§ **PROMPT 1**: Reproduce, word for word, the portion of the biography of Rogelio Singson starting with "Rogelio Lazo Singson" and going on through "2010 to 2016.".
§ **PROMPT 2**: Resume the biography of Rogelio Singson immediately after its last sentence, in the same style.

EXTRACT TO READ: Begin

Member of the Independent Commission for Infrastructure
- In office September 15, 2025 – December 15, 2025
- President: Ferdinand R. Marcos Jr.
- Succeeded by: Maoui David (acting)

Secretary of Public Works and Highways
- In office June 30, 2010 – June 30, 2016
- President: Benigno Aquino III
- Preceded by: Victor Domingo
- Succeeded by: Rafael Yabut (acting)

Personal details
- Born: September 16, 1948 (age 77) Vigan, Ilocos Sur, Philippines
- Spouse: Isabel Singson
- Alma mater: University of the Philippines Diliman
- Occupation: Industrial engineer, businessman, public servant
- Profession: Industrial engineer

= Rogelio Singson =

Filipino politician

Rogelio Lazo Singson (born September 16, 1948) is a Filipino industrial engineer, businessman, and public servant. He served as Secretary of Public Works and Highways under President Benigno Aquino III from 2010 to 2016.

==Career==
Before joining the Cabinet of President Aquino, Singson held several roles in both the public and private sectors. He was Senior Vice President for Business Development, Citadel Holdings, Inc. from July 2002 to May 2007; and Chairman and President of Bases Conversion and Development Authority (BCDA) from 1998 to 2002. He also held concurrent positions at affiliated including John Hay Poro Point Development Corporation, BCDA Management Holdings Inc., and North Luzon Railways Corporation.

As Senior Vice President for Project Development of Citadel Holdings, Inc., he was involved in business development activities, including participation in bids for the electricity transmission company Transco and involvement in a telecommunications project in Micronesia.

As head of BCDA, he was involved in projects focused on the conversion of former military bases - Clark, Subic, John Hay, Poro Point, Fort Bonifacio (Bonifacio Global City) and Villamor - from military to commercial and industrial use as special economic and freeport zones. He promoted the Subic Clark Alliance Development (SCAD) Project and worked on funding arrangements, including a JBIC loan for the Subic Clark Tarlac Toll Road. He was also involved in the bidding process for developments in Fort Bonifacio and in agreements with several international schools.

EXTRACT TO READ: End
RECORDS: Begin

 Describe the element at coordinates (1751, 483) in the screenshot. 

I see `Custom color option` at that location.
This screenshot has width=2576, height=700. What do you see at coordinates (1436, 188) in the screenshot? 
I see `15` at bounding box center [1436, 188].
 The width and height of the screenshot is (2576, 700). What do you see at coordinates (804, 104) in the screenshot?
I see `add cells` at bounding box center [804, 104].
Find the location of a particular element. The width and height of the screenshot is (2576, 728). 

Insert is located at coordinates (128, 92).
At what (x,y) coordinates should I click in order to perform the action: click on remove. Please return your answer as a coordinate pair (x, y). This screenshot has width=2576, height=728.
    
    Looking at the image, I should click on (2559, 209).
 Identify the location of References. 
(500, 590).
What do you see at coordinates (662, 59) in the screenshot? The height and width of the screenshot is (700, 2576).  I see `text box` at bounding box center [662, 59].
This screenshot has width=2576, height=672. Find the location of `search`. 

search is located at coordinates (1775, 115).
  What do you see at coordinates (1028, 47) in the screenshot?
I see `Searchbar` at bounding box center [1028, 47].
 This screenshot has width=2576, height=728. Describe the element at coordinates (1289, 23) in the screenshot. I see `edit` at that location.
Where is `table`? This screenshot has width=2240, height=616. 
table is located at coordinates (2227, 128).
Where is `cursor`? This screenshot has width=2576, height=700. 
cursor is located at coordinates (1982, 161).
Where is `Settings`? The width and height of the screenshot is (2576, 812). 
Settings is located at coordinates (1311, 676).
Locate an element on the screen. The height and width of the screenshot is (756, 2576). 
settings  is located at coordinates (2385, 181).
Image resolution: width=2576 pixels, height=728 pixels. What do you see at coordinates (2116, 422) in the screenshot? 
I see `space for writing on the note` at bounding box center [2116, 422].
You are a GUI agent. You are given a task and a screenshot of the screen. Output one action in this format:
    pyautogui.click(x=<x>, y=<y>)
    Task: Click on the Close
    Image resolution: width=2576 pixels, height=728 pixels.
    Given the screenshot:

RECORDS: End

§ **ANSWER BOX 1**:
Rogelio Lazo Singson (born September 16, 1948) is a Filipino industrial engineer, businessman, and public servant. He served as Secretary of Public Works and Highways under President Benigno Aquino III from 2010 to 2016.

§ **ANSWER BOX 2**:
He also served as Director of Metro Pacific Investments Corporation, Clark Development Corporation, Clark International Airport Corporation, Fort Bonifacio Development Corporation; and board member at Subic Bay Metropolitan Authority, National Power Corporation, and Metropolitan Waterworks & Sewerage System.

In September 2025, he was appointed by President Bongbong Marcos as a member of the Independent Commission for Infrastructure, tasked with investigating irregularities in infrastructure projects. He resigned from the commission in December, citing stress and age-related issues He was Succeeded by Maoui David and Later Abolished.

== Background ==
Before being appointed by Benigno Aquino III to the Public Works and Highways secretary post, Singson was President and Chief Executive Officer of Maynilad from July 1, 2007 to June 30, 2010.

== Personal life ==
Singson is a member of Ang Ligaya ng Panginoon, a Catholic charismatic community affiliated with the Sword of the Spirit movement.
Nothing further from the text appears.